Die Krönung und der Rücktritt
Der Weg zum Sieg vor fast genau 40 Jahren ist Röthlisberger noch bruchstückhaft in Erinnerung. Einige Kampfsequenzen kann er vor dem geistigen Auge noch abrufen, speziell eine im Halbfinal gegen den für die Sowjetunion startenden Letten Alexander Jackevics. «Bei einem Bodenkampf gab es eine kritische Situation. Das war ganz knapp.» Diese Szene sei in den Erinnerungen in ihrer ganzen Komplexität eingraviert.

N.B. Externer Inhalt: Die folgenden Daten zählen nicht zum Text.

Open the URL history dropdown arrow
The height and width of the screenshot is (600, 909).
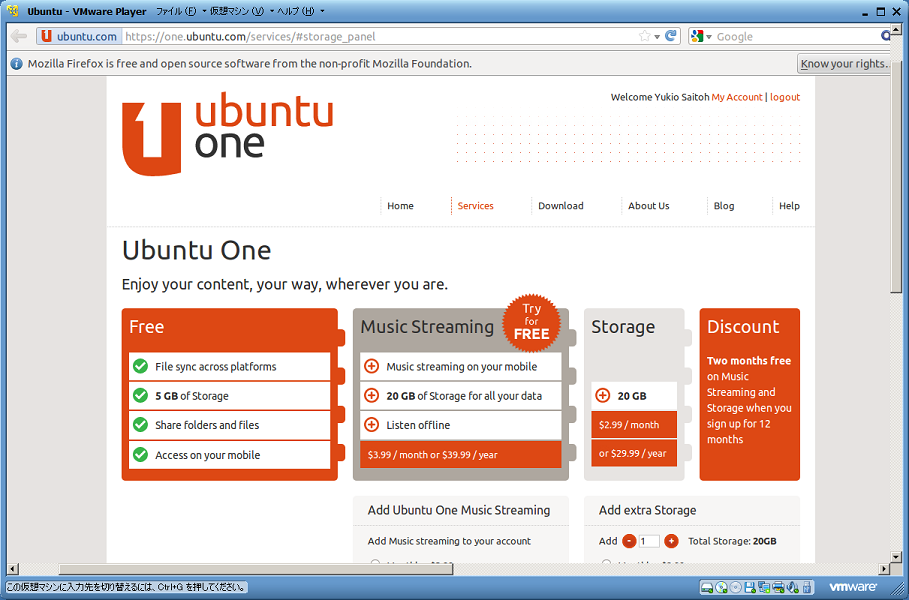[x=657, y=37]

Röthlisberger behielt gegen den zweifachen Europameister Jackevics aber wie in allen anderen Kämpfen am Tag X die Übersicht. Alles verlief nach Plan in der erst 1977 eingeführten 86-kg-Gewichtsklasse, die ihm bestens entsprach. Im Final im Lenin-Sportpalast, der heute nach dem Stadtteil Luschniki benannt ist, räumte er im Final mit dem Kubaner Isaac Azcuy den letzten Gegner aus dem Weg. Er verteidigte eine nach wenigen Sekunden herausgeholte Wertung erfolgreich über die sieben Kampfminuten.

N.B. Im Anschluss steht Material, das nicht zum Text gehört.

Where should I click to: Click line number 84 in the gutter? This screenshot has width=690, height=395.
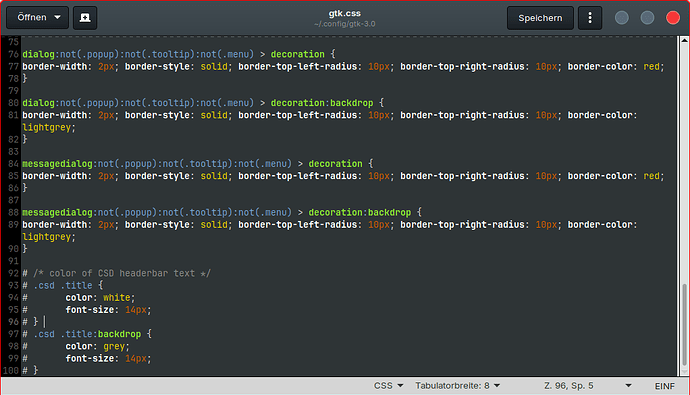point(13,164)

Für den Zürcher bedeutete der Sieg in erster Linie: «Ziel erreicht». «Ich war im ersten Moment einfach zufrieden und verspürte eine innere Zufriedenheit.» Weil er von seinem Olympiasieg auch finanziell etwas profitieren wollte, kündigte Röthlisberger bald nach dem Triumph seinen Rücktritt an. «Es war die einzige Möglichkeit, mit Werbung etwas Geld zu verdienen», begründete der damals junge Familienvater seinen frühen Abschied vom Spitzensport. «Wenn ich gewusst hätte, dass 1984 die Regeln im Amateursport ändern würden, hätte ich wohl noch vier Jahre weitergemacht.»
Für einen ansonsten wenig beachteten Judoka sei es das Grösste, Olympiasieger zu werden. «Da wird man auch 40 Jahre danach noch angerufen», lacht Röthlisberger, der seit sieben Jahren im südspanischen Malaga wohnt. Nach der Frühpensionierung zog es ihn in die andalusische Stadt, die er als Teenager schätzen gelernt hat. «Dort bestritt ich als junger Judoka zwischen Weihnachten und Neujahr jeweils ein Turnier. Jedes Mal hatte es hier 20 Grad. Da habe ich mir gesagt, irgendwann komme ich hierher zum Leben. Mein Bezug war auch hier das Judo.»